I've indexed pdf's page by page. Now to maintain book(parent)-page(child) relationship what is the advantage of using joins?
Now, url of the book stored in file system is also one of the field in my mappings.
so, whenever user access a document, if he needs whole book I can return him the url.
Is this correct way of achieving it or have any dis-advantages? and adding parent-child relation will add any advantage like increase in performance or relevancy ?
Generally speaking it is always good if you somehow can avoid having parent-child relations of nested documents. They always come with a performance penalty and usually require more complex query structures for lookup.
That sounds like a good approach for the pdf use case. Storing large documents in individual chunks (e.g. pages) and storing some pointer to the page number and the document itself (like some url or id) is usually a good practice.
One thing to be aware of is that phrase queries across page boundaries won't work though (e.g. one page ending with "New" and the next page starting with "York", you won't get any matches for the "New York" phrase). I think professional layouters will try to avoid these cases mostly though. A solution to that would be to store interleaved pages, e.g. not only page 1,2,3,4 but also page 1.5-2.5, 2.5-3.5 etc.... Going that path, you will need much more storage space though, so I'm not sure it justifies a means to just solve a relatively rare problem with phrases across page boundaries.
Everything makes sense. Thank you much. very helpful
Regarding the page boundaries I never gave a though about what you said. I was trying using NLP sentence segmentation. but couldn't achieve it. For sure, I need to give it a try as you suggested. though it consumes more memory that's fine.
In addition, when we Index the pdfs page by page, the most relevant document we could find is in 3-6 json docs(response from elasticsearch). it's mainly bcos pages are too long 50-60 lines each.So, currently working on dividing pages into small paragraphs of fixed size.
50-60 lines page will now be divided into 5-6 paragraphs and one paragraph represents one json doc. we are doing this to increase relevancy. does that make sense ?
We are trying to achieve 80% accuarcy atleast. As of now most of the times, as already told, relevant document is in 3-6docs. Also, Please give any suggestions you think off to increase the relevancy. will be very much happy to try them
The way you describe it makes sense to me. It might not always be the right strategy but I've seen things like this quite often.

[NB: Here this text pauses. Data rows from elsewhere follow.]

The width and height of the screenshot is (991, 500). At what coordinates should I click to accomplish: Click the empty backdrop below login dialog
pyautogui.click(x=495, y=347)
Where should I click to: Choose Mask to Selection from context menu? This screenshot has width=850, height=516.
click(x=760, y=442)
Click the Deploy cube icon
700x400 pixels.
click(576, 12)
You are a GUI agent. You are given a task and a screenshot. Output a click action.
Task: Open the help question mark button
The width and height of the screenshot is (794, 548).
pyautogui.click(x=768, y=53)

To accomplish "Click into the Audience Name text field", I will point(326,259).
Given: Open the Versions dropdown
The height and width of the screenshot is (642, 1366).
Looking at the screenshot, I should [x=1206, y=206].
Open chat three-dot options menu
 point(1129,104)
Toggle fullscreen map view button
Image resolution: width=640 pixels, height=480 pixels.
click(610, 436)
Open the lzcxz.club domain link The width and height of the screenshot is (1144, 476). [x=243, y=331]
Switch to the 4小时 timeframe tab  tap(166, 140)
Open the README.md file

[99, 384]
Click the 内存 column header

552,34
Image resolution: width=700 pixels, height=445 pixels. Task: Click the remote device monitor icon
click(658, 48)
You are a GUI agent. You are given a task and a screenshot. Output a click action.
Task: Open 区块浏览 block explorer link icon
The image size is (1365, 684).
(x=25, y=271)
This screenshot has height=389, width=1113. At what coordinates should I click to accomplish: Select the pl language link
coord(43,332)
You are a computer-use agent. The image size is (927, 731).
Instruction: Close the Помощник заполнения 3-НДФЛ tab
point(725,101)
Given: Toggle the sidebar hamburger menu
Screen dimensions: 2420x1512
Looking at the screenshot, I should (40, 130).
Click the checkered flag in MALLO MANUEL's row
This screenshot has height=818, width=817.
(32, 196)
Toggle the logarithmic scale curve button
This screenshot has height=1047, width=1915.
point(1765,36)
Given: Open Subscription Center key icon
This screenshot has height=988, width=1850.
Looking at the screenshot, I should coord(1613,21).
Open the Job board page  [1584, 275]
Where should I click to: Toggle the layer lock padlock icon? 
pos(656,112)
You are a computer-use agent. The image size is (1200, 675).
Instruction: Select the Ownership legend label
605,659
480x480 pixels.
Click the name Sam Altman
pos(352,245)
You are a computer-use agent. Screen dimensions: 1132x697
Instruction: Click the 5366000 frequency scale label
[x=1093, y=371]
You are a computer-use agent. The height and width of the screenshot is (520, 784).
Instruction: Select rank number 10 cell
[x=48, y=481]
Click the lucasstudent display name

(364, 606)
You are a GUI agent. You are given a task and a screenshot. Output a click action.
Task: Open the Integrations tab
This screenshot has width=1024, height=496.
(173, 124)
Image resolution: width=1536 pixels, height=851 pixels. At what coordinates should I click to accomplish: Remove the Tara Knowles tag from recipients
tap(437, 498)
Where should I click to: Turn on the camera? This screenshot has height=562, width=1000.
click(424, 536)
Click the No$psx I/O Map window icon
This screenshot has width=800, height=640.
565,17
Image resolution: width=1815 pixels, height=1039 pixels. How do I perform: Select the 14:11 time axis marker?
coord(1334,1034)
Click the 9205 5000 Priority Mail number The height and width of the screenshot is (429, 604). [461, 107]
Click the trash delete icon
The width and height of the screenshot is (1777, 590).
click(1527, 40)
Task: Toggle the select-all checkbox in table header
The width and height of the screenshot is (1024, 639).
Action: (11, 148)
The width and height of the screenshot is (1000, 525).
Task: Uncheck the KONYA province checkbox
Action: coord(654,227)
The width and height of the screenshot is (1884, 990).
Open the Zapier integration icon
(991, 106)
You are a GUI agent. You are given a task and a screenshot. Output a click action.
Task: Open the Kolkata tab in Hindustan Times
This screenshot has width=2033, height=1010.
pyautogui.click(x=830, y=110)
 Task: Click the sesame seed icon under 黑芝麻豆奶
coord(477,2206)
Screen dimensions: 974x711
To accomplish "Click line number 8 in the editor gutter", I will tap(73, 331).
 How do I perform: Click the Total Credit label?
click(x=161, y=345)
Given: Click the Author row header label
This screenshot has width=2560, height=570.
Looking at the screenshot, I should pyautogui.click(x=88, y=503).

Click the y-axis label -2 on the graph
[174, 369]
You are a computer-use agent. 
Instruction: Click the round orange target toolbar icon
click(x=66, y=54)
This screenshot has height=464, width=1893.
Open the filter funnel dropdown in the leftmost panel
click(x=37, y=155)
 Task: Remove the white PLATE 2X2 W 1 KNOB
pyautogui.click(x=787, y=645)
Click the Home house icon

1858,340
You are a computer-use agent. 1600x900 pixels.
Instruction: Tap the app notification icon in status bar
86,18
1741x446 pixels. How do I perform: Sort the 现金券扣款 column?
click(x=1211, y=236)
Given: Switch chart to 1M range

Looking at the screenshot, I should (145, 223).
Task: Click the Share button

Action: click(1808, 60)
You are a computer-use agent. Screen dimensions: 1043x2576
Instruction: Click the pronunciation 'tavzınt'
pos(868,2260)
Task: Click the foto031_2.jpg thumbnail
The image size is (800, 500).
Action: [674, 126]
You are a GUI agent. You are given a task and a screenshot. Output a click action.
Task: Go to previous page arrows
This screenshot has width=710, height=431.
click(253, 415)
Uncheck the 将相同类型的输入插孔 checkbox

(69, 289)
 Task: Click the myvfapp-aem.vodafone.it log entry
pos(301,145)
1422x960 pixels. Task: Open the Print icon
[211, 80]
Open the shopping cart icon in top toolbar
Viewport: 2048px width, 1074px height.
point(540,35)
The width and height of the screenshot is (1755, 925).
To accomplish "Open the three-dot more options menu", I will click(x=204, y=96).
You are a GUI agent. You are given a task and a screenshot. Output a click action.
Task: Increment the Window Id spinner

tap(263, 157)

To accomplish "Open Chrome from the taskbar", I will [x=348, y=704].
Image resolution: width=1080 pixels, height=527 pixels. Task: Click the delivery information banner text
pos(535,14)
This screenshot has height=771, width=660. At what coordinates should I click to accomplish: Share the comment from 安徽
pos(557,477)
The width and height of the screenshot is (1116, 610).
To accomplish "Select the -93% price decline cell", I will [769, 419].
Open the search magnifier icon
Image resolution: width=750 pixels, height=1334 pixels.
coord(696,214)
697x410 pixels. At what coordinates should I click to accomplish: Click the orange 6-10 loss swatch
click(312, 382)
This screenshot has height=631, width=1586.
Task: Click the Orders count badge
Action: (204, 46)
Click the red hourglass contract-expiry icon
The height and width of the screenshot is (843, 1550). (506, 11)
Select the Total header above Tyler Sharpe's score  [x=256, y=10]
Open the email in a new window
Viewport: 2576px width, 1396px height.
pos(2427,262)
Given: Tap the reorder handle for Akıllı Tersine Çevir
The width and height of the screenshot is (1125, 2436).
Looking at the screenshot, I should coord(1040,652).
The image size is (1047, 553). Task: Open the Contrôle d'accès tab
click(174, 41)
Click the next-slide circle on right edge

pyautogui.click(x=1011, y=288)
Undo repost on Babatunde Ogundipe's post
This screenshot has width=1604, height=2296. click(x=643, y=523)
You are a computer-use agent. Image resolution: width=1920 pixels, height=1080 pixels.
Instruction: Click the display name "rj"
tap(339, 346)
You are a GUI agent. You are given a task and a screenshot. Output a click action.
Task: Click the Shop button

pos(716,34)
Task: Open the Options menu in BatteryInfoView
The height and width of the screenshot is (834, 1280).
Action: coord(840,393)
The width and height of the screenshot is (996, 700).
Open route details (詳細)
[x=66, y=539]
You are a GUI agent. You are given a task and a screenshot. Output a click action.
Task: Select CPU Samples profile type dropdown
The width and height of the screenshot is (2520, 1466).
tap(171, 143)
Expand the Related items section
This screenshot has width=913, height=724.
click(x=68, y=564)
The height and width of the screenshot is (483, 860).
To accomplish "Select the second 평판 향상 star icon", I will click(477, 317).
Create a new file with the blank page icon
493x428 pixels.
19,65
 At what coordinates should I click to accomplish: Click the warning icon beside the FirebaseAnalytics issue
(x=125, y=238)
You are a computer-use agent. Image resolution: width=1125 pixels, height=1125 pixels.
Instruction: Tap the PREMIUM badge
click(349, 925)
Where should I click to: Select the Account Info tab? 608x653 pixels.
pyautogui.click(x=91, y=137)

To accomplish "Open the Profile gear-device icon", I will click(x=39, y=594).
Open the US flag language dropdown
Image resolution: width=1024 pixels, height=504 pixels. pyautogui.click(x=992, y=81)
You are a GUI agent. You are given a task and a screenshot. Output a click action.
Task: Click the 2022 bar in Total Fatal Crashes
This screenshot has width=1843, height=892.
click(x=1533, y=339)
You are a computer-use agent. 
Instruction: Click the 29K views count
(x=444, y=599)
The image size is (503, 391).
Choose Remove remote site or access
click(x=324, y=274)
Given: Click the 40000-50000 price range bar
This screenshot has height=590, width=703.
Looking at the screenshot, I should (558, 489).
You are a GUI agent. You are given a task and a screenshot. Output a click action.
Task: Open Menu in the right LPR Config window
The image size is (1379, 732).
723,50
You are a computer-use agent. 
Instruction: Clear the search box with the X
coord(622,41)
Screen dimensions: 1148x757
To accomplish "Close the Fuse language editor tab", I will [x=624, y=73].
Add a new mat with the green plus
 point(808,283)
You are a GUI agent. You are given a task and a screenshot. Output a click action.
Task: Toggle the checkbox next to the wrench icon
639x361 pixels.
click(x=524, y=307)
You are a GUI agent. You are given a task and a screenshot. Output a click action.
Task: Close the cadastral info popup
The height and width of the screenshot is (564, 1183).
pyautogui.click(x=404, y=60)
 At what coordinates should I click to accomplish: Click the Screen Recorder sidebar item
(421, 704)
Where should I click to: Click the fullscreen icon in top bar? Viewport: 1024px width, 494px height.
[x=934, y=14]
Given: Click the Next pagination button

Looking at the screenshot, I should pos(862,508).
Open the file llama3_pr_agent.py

I dont understand how you define "accuracy". The term is used differently in different areas. I my case, I use "accuracy" mostly as it is used in binary classifcation, where it means roughly how good a classifier predicts a binary outcome. In information retrieval (IR) I often seen presicion as the thing most people mean when they are talking about top-K search results, but there are other common [evaluation metrics](https://en.wikipedia.org/wiki/Evaluation_measures_(IR information_retrieval)).
Giving general advice on how to increase relevancy is difficult because it is very domain specific and depends on your users needs. There is a whole chapter on relevance tuning in the Elasticsearch "The definitive Guide" that just covers the basics, but its a good start if you need to dive deeper into that area. I hope you find it useful and can follow up with more concrete questions with regards to this in some other thread in the forum where I'm sure someone will be happy to answer.
Doug Turnbull and John Berryman’s book “Relevant Search” is fantastic. You might want to check out slides from the last two Haystack conferences too
half-baked idea: if it won’t blow out your index, you might experiment with adding a field that includes the page before, the actual page and the page after. Construct a query that requires a hit on the target page but boosts the relevance score based on the target page w with a lower boost for the context page
This looks interesting. Will try to see what it does in comparison to the Ranking Evaluation API we introduced in Elasticsearch 6.2, especially its UI support which we are currently still lacking in Elasticsearch.
Very helpful as always. really thanks for the suggestions. I will go through them. and yes, constructing a query as you said completely makes sense. Special thanks for that
Want to know whether the below requirement is achieved with Elasticsearch?
For the search results Elasticsearch returns in response to a user query, if the user is not satisfied with the results(we will get a "NO" response from user). Now, whenever any other user searches the same query we should not return the document which Elasticsearch returned last time because it's not relevant as suggested by the last user?
--assumption: users have complete understanding of data, if the user is not satisfied, then for sure it's not a relevant document. So, we should not return it next time.
This sound like a very strange requirement to me, at least from the perspective of a search engine. This is also why I we don't implement anything like this in Elasticsearch. I would add this kind of query blacklist somewhere in your application logic that stores all querys that you don't want to return anything anymore. This way you can return fast and don't even have to run those queries in ES.